As the language or vocabulary of photography has been extended, the emphasis of meaning has shifted from what the world looks like to what we feel about the world and what we want the world to mean.
Aaron Siskind.
The photograph can confront us with both the universal and the particular at the same instant in time. The strange tension that results between these two polarities is the force that can make the photograph so moving or poignant or disturbing.
James Borcoman
Writing about photography or any art form is difficult, especially for those who have created it. Fortunately, artists such as Aaron Siskind and James Borcoman have provided us with succinct insights which help us to see and experience photographs.
Viewers of exhibitions in art galleries may spend 15-30 seconds looking at a particular image – but many spend less time than that. Since most people use cameras largely to document holidays and special occasions they tend to view photographs in a gallery and elsewhere as ‘pictures of something’ rather than serious works that go beyond simply describing or representing a landscape or a person. They look at captions to learn what that something is – and then they move on.
Seeing an image is different from looking at it quickly as we walk through an exhibition. In most cases providing captions for photographs encourages moving on quickly to the next image. Some photographers – and I’m one of them – do not provide captions.

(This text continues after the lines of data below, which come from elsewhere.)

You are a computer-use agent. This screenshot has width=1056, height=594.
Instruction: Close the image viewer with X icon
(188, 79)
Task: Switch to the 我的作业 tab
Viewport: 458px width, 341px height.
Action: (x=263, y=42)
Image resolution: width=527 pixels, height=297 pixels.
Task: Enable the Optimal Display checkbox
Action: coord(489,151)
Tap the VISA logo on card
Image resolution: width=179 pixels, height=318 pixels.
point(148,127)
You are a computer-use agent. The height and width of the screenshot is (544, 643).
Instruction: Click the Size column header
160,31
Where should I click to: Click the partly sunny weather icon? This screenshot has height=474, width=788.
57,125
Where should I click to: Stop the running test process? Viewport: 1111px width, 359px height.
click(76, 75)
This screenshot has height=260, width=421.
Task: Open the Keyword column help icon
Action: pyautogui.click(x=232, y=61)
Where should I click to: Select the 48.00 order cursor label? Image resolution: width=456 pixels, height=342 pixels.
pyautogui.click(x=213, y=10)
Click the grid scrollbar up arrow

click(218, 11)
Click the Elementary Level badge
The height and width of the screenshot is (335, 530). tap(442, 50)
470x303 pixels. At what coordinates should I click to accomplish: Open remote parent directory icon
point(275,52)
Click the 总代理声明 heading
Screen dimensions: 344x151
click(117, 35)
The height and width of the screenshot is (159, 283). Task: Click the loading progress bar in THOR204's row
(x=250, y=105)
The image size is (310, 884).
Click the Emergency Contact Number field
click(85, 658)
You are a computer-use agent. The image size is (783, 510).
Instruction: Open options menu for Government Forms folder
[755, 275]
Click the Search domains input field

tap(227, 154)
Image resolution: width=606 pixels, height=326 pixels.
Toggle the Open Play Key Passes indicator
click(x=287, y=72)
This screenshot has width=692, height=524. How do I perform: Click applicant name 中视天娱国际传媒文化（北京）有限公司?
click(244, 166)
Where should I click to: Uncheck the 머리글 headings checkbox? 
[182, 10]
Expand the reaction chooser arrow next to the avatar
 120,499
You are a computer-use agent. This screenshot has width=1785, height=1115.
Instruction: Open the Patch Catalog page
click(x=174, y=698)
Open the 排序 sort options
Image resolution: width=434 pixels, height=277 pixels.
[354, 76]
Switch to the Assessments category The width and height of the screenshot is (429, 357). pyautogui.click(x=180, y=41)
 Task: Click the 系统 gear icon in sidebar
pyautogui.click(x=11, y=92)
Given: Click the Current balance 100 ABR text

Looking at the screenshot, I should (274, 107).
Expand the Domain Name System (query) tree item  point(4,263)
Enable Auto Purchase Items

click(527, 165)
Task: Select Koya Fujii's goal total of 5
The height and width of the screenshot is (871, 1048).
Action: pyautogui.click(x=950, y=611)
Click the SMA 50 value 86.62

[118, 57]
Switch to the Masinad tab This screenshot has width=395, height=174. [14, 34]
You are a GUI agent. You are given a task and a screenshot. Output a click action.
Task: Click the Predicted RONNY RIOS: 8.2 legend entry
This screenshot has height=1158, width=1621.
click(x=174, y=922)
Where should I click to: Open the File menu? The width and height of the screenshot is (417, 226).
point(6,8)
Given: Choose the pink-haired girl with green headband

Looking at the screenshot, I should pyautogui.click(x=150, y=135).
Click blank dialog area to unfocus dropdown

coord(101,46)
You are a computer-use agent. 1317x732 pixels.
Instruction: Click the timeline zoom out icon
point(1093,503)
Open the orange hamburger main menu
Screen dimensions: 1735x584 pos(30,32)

We want to encourage people to see images in ways other than trying to identify where it was made.
I’d be pleased if you would consider spending some time with the above photograph (one of mine), thinking of Siskind’s comments about how the meaning of a photograph has shifted to ‘…what we feel about the world and what we want the world to mean’. Think too about Borcoman’s statement that ‘The photograph can confront us with both the universal and the particular at the same instant in time’.